Question

Water (density = 1x10^3 kg/m^3) flows at 15.5 m/s through a pipe with radius 0.040 m. The pipe goes up to the second floor of the building, 3.5 m higher, and the pressure remains unchanged. What is the speed of the water flow in the pipe on the second floor?

Answer 1

The speed of the water flow in the pipe on the second floor is approximately 13.1 meters per second.

Step-by-step explanation:

By assuming that fluid is incompressible and there are no heat and work interaction through the line of current corresponding to the pipe, we can calculate the speed of the water floor in the pipe on the second floor by Bernoulli's Principle, whose model is:

`P_(1) + (\rho\cdot v_(1)^(2))/(2)+\rho\cdot g\cdot z_(1) = P_(2) + (\rho\cdot v_(2)^(2))/(2)+\rho\cdot g\cdot z_(2)` (1)

Where:

`P_(1)`,
`P_(2)` - Pressures of the water on the first and second floors, measured in pascals.

`\rho` - Density of water, measured in kilograms per cubic meter.

`v_(1)`,
`v_(2)` - Speed of the water on the first and second floors, measured in meters per second.

`z_(1)`,
`z_(2)` - Heights of the water on the first and second floors, measured in meters.

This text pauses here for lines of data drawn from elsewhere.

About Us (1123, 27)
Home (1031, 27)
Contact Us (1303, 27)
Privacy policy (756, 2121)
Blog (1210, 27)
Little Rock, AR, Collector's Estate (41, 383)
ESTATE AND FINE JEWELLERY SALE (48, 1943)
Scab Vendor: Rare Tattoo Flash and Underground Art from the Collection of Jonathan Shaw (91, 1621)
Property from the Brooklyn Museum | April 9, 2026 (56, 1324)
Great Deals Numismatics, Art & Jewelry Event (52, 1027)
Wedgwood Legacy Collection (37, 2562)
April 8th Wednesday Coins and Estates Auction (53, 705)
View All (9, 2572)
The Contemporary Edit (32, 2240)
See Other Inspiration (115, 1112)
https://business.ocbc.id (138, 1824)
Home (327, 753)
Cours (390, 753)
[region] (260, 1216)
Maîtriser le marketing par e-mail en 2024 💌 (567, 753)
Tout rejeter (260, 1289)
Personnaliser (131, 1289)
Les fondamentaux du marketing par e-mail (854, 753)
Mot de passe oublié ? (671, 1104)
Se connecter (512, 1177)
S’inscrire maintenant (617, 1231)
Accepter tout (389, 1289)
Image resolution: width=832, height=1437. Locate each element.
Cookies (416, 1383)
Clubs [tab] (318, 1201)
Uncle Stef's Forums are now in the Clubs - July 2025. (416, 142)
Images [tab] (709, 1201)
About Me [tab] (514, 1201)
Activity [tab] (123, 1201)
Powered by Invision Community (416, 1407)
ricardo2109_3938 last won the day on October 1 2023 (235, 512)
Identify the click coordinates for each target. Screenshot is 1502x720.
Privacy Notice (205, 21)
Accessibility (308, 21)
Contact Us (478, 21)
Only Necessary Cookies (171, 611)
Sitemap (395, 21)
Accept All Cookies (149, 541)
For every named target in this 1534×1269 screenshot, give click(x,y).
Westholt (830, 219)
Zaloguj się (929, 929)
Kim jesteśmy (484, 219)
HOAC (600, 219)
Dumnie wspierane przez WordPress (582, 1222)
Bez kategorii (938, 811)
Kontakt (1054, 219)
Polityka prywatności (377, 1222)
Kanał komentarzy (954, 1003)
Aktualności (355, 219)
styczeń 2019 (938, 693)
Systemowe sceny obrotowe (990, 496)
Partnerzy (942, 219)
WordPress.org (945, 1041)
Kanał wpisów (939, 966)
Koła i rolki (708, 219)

Now we clear the final speed of the water flow:

`(\rho\cdot v_(2)^(2))/(2) = P_(1)-P_(2)+\rho \cdot \left[(v_(1)^(2))/(2)+g\cdot (z_(1)-z_(2)) \right]`

`\rho\cdot v_(2)^(2) = 2\cdot (P_(1)-P_(2))+\rho\cdot [v_(1)^(2)+2\cdot g\cdot (z_(1)-z_(2))]`

`v_(2)^(2)= (2\cdot (P_(1)-P_(2)))/(\rho)+v_(1)^(2)+2\cdot g\cdot (z_(1)-z_(2))`

`v_(2) = \sqrt{(2\cdot (P_(1)-P_(2)))/(\rho)+v_(1)^(2)+2\cdot g\cdot (z_(1)-z_(2)) }` (2)

If we know that
`P_(1)-P_(2) = 0\,Pa`,
`\rho=1000\,(kg)/(m^(3))`,
`v_(1) = 15.5\,(m)/(s)`,
`g = 9.807\,(m)/(s^(2))` and
`z_(1)-z_(2) = -3.5\,m`, then the speed of the water flow in the pipe on the second floor is:

`v_(2)=\sqrt{\left(15.5\,(m)/(s) \right)^(2)+2\cdot \left(9.807\,(m)/(s^(2)) \right)\cdot (-3.5\,m)}`

`v_(2) \approx 13.100\,(m)/(s)`

The speed of the water flow in the pipe on the second floor is approximately 13.1 meters per second.